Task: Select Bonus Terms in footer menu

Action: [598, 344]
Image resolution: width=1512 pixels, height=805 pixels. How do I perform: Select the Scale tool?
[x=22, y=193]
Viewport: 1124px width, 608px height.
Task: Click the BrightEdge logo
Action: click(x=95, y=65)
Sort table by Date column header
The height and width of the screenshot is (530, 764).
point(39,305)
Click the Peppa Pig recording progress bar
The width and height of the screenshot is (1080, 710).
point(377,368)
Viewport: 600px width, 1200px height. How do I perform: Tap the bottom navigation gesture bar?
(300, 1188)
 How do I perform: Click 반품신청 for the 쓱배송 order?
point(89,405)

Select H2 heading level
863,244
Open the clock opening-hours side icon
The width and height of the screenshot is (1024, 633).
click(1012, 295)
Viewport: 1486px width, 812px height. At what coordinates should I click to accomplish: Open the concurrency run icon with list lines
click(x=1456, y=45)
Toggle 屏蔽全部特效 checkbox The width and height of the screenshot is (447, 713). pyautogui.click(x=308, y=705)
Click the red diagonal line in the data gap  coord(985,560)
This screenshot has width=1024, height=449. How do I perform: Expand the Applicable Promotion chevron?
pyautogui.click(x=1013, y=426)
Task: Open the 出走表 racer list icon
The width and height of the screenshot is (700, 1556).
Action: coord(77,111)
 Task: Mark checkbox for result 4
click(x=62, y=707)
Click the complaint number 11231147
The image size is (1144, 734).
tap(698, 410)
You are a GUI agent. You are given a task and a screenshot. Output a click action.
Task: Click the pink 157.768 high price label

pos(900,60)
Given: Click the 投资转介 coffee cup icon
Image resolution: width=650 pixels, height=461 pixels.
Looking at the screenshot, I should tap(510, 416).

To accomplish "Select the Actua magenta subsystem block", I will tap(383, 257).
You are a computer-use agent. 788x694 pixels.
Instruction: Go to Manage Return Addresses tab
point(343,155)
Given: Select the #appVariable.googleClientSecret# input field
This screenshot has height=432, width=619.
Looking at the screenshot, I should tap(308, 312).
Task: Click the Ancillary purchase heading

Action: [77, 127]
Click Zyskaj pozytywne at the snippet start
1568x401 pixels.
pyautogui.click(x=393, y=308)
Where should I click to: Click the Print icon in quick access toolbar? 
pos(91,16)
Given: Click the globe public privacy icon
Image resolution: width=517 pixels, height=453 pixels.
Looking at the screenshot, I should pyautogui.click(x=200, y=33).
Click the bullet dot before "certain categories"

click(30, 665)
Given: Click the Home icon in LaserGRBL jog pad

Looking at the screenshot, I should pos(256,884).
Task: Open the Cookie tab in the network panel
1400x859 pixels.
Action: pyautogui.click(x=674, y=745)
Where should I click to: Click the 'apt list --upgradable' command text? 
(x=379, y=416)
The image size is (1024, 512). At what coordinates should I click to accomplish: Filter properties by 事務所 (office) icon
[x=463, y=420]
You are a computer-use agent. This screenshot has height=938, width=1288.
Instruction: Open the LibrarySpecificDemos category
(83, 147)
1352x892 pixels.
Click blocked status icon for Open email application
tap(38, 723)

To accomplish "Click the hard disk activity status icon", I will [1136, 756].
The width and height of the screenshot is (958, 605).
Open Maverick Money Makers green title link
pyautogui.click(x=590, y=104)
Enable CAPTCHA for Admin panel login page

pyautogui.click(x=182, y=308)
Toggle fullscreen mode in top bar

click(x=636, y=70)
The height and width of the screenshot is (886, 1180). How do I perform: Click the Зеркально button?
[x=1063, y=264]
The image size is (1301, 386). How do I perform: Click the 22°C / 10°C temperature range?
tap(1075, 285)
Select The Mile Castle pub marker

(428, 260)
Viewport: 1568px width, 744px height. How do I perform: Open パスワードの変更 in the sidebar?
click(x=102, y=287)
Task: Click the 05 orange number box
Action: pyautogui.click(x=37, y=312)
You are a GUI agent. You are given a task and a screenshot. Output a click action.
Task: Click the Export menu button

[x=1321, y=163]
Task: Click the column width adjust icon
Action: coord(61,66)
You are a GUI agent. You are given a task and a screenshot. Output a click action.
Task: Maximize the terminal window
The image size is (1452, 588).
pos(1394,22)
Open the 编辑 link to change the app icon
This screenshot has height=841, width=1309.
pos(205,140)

WORK INSTRUCTION: Your reply should contain every entry, repeated exactly.

COMPLETED EXERCISE:
Task: Select Bonus Terms in footer menu

Action: [598, 344]
Image resolution: width=1512 pixels, height=805 pixels. How do I perform: Select the Scale tool?
[x=22, y=193]
Viewport: 1124px width, 608px height.
Task: Click the BrightEdge logo
Action: click(x=95, y=65)
Sort table by Date column header
The height and width of the screenshot is (530, 764).
point(39,305)
Click the Peppa Pig recording progress bar
The width and height of the screenshot is (1080, 710).
point(377,368)
Viewport: 600px width, 1200px height. How do I perform: Tap the bottom navigation gesture bar?
(300, 1188)
 How do I perform: Click 반품신청 for the 쓱배송 order?
point(89,405)

Select H2 heading level
863,244
Open the clock opening-hours side icon
The width and height of the screenshot is (1024, 633).
click(1012, 295)
Viewport: 1486px width, 812px height. At what coordinates should I click to accomplish: Open the concurrency run icon with list lines
click(x=1456, y=45)
Toggle 屏蔽全部特效 checkbox The width and height of the screenshot is (447, 713). pyautogui.click(x=308, y=705)
Click the red diagonal line in the data gap  coord(985,560)
This screenshot has width=1024, height=449. How do I perform: Expand the Applicable Promotion chevron?
pyautogui.click(x=1013, y=426)
Task: Open the 出走表 racer list icon
The width and height of the screenshot is (700, 1556).
Action: coord(77,111)
 Task: Mark checkbox for result 4
click(x=62, y=707)
Click the complaint number 11231147
The image size is (1144, 734).
tap(698, 410)
You are a GUI agent. You are given a task and a screenshot. Output a click action.
Task: Click the pink 157.768 high price label

pos(900,60)
Given: Click the 投资转介 coffee cup icon
Image resolution: width=650 pixels, height=461 pixels.
Looking at the screenshot, I should tap(510, 416).

To accomplish "Select the Actua magenta subsystem block", I will tap(383, 257).
You are a computer-use agent. 788x694 pixels.
Instruction: Go to Manage Return Addresses tab
point(343,155)
Given: Select the #appVariable.googleClientSecret# input field
This screenshot has height=432, width=619.
Looking at the screenshot, I should tap(308, 312).
Task: Click the Ancillary purchase heading

Action: [77, 127]
Click Zyskaj pozytywne at the snippet start
1568x401 pixels.
pyautogui.click(x=393, y=308)
Where should I click to: Click the Print icon in quick access toolbar? 
pos(91,16)
Given: Click the globe public privacy icon
Image resolution: width=517 pixels, height=453 pixels.
Looking at the screenshot, I should pyautogui.click(x=200, y=33).
Click the bullet dot before "certain categories"

click(30, 665)
Given: Click the Home icon in LaserGRBL jog pad

Looking at the screenshot, I should pos(256,884).
Task: Open the Cookie tab in the network panel
1400x859 pixels.
Action: pyautogui.click(x=674, y=745)
Where should I click to: Click the 'apt list --upgradable' command text? 
(x=379, y=416)
The image size is (1024, 512). At what coordinates should I click to accomplish: Filter properties by 事務所 (office) icon
[x=463, y=420]
You are a computer-use agent. This screenshot has height=938, width=1288.
Instruction: Open the LibrarySpecificDemos category
(83, 147)
1352x892 pixels.
Click blocked status icon for Open email application
tap(38, 723)

To accomplish "Click the hard disk activity status icon", I will [1136, 756].
The width and height of the screenshot is (958, 605).
Open Maverick Money Makers green title link
pyautogui.click(x=590, y=104)
Enable CAPTCHA for Admin panel login page

pyautogui.click(x=182, y=308)
Toggle fullscreen mode in top bar

click(x=636, y=70)
The height and width of the screenshot is (886, 1180). How do I perform: Click the Зеркально button?
[x=1063, y=264]
The image size is (1301, 386). How do I perform: Click the 22°C / 10°C temperature range?
tap(1075, 285)
Select The Mile Castle pub marker

(428, 260)
Viewport: 1568px width, 744px height. How do I perform: Open パスワードの変更 in the sidebar?
click(x=102, y=287)
Task: Click the 05 orange number box
Action: pyautogui.click(x=37, y=312)
You are a GUI agent. You are given a task and a screenshot. Output a click action.
Task: Click the Export menu button

[x=1321, y=163]
Task: Click the column width adjust icon
Action: coord(61,66)
You are a GUI agent. You are given a task and a screenshot. Output a click action.
Task: Maximize the terminal window
The image size is (1452, 588).
pos(1394,22)
Open the 编辑 link to change the app icon
This screenshot has height=841, width=1309.
pos(205,140)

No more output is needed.